§ **TO DO**:
Only the lines below starting at the one that contains "This screenshot has width=516, height=399." and ending at the one that contains "Given: Create a new note with compose icon" are to be reproduced, exactly and with both ends kept.

RECORDED INFORMATION below:

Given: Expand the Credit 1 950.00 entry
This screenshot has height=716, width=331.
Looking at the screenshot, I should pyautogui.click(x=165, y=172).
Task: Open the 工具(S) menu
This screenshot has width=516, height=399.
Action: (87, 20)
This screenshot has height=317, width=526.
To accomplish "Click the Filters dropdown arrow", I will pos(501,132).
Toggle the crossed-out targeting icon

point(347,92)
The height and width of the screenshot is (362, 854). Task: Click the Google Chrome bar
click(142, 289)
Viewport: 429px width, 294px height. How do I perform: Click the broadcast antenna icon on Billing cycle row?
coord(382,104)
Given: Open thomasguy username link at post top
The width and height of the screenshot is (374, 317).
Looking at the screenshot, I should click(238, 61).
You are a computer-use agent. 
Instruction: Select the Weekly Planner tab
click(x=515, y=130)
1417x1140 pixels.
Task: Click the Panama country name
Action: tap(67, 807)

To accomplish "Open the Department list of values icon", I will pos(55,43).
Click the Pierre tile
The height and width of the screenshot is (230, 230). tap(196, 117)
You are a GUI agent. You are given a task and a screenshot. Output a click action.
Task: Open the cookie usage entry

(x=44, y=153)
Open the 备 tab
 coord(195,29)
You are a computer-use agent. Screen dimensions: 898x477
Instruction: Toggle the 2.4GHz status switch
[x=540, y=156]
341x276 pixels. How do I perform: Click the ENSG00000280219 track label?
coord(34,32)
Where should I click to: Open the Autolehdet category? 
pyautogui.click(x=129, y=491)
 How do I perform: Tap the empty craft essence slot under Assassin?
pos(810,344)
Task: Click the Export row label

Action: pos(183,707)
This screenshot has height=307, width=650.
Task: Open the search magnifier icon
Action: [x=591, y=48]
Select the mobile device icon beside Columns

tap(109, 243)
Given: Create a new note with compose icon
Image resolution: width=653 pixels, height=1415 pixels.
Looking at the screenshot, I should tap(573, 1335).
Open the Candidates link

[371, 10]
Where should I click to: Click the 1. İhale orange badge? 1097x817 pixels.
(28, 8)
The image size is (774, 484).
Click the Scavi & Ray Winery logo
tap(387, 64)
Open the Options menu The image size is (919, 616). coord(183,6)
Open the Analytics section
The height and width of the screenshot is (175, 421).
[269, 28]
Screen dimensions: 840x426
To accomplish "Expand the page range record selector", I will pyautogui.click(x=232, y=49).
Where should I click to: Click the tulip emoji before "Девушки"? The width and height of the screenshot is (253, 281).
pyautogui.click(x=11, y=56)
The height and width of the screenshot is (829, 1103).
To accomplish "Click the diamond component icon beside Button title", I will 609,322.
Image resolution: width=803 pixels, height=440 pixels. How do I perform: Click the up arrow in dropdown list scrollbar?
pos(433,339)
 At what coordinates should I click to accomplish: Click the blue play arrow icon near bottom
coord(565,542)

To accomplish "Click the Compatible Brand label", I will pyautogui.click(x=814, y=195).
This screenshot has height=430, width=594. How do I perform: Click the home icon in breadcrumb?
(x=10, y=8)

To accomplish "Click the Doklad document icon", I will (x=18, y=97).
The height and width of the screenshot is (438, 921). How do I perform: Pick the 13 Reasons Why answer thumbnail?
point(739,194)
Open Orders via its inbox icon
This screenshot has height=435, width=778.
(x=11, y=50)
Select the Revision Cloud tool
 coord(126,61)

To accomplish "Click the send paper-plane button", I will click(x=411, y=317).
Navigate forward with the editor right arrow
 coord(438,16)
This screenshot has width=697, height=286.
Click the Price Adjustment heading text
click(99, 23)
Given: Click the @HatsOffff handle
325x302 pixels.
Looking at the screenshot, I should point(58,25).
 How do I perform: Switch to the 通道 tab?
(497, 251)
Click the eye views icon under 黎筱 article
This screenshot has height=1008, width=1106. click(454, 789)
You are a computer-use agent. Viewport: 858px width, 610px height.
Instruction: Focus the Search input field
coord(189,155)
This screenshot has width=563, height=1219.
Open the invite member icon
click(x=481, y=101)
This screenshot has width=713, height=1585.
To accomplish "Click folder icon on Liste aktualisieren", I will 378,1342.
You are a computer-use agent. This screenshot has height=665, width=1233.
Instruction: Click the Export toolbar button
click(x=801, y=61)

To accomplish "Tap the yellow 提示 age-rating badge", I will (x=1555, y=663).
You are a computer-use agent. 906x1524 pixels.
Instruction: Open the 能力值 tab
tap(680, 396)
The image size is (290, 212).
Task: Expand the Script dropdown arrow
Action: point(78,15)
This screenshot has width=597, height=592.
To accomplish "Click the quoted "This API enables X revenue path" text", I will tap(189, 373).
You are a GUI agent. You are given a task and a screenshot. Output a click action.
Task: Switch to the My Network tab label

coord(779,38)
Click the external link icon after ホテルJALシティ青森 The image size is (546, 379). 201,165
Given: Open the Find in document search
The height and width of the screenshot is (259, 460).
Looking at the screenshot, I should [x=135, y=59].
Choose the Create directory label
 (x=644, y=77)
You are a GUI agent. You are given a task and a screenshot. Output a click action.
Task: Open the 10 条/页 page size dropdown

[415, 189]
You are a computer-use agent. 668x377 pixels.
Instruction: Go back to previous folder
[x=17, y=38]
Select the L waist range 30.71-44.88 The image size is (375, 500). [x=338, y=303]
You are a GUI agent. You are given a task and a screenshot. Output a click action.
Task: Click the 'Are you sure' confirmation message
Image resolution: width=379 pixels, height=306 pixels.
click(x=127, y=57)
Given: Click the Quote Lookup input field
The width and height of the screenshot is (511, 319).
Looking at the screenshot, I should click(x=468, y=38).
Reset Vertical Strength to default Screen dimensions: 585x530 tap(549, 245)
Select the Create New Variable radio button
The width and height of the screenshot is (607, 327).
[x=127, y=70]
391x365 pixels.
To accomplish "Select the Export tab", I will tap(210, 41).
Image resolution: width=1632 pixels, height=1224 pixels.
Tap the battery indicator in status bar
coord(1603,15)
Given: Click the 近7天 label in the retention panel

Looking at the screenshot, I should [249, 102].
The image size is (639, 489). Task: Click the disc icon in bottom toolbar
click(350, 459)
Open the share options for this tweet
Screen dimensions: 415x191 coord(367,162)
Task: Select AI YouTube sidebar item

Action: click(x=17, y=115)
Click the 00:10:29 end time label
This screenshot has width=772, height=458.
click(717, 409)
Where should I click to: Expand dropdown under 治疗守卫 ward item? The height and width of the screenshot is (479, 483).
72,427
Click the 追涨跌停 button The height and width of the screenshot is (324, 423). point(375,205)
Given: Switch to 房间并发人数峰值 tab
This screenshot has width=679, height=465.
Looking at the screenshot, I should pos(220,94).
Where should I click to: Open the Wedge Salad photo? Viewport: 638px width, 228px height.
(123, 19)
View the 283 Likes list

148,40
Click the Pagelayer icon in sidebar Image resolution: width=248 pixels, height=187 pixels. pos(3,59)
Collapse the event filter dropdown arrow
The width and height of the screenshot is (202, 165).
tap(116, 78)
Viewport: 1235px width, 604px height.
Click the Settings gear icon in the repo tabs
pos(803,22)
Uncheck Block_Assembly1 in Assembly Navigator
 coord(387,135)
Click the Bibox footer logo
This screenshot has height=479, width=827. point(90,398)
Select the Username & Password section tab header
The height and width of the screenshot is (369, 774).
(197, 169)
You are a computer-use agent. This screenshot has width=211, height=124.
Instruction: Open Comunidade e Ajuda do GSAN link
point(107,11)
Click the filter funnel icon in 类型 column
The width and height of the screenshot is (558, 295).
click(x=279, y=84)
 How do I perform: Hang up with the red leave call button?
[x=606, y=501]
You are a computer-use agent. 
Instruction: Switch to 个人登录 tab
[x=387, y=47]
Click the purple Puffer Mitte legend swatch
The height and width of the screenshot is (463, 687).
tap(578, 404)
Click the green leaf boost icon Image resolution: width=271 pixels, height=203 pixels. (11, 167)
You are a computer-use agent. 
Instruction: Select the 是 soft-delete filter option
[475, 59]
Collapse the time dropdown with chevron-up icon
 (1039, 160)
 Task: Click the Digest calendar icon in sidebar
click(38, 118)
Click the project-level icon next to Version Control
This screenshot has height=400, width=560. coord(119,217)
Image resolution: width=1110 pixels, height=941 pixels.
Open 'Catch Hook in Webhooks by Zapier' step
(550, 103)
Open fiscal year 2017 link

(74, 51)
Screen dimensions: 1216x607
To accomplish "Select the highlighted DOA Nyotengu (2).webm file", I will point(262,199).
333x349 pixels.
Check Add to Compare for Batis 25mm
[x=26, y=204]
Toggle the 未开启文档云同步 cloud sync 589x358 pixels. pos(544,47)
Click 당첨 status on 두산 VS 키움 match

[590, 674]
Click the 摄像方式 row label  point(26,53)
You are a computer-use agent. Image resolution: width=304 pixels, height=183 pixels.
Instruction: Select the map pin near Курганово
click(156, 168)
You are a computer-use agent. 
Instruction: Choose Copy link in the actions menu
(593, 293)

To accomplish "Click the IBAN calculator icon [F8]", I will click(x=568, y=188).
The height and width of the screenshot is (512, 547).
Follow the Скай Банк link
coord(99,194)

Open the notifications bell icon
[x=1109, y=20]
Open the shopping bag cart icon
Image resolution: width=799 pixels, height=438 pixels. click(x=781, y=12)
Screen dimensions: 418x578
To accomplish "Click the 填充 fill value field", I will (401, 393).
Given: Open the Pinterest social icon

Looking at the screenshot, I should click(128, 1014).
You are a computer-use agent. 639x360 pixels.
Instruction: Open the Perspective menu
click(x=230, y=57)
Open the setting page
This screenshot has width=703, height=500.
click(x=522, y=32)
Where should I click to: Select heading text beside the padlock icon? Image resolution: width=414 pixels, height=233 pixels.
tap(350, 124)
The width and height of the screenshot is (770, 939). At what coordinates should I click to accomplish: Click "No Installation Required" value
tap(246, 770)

End of RECORDED INFORMATION.

§ **WRITTEN ANSWER**:
This screenshot has width=516, height=399.
Action: (87, 20)
This screenshot has height=317, width=526.
To accomplish "Click the Filters dropdown arrow", I will pos(501,132).
Toggle the crossed-out targeting icon

point(347,92)
The height and width of the screenshot is (362, 854). Task: Click the Google Chrome bar
click(142, 289)
Viewport: 429px width, 294px height. How do I perform: Click the broadcast antenna icon on Billing cycle row?
coord(382,104)
Given: Open thomasguy username link at post top
The width and height of the screenshot is (374, 317).
Looking at the screenshot, I should click(238, 61).
You are a computer-use agent. 
Instruction: Select the Weekly Planner tab
click(x=515, y=130)
1417x1140 pixels.
Task: Click the Panama country name
Action: tap(67, 807)

To accomplish "Open the Department list of values icon", I will pos(55,43).
Click the Pierre tile
The height and width of the screenshot is (230, 230). tap(196, 117)
You are a GUI agent. You are given a task and a screenshot. Output a click action.
Task: Open the cookie usage entry

(x=44, y=153)
Open the 备 tab
 coord(195,29)
You are a computer-use agent. Screen dimensions: 898x477
Instruction: Toggle the 2.4GHz status switch
[x=540, y=156]
341x276 pixels. How do I perform: Click the ENSG00000280219 track label?
coord(34,32)
Where should I click to: Open the Autolehdet category? 
pyautogui.click(x=129, y=491)
 How do I perform: Tap the empty craft essence slot under Assassin?
pos(810,344)
Task: Click the Export row label

Action: pos(183,707)
This screenshot has height=307, width=650.
Task: Open the search magnifier icon
Action: [x=591, y=48]
Select the mobile device icon beside Columns

tap(109, 243)
Given: Create a new note with compose icon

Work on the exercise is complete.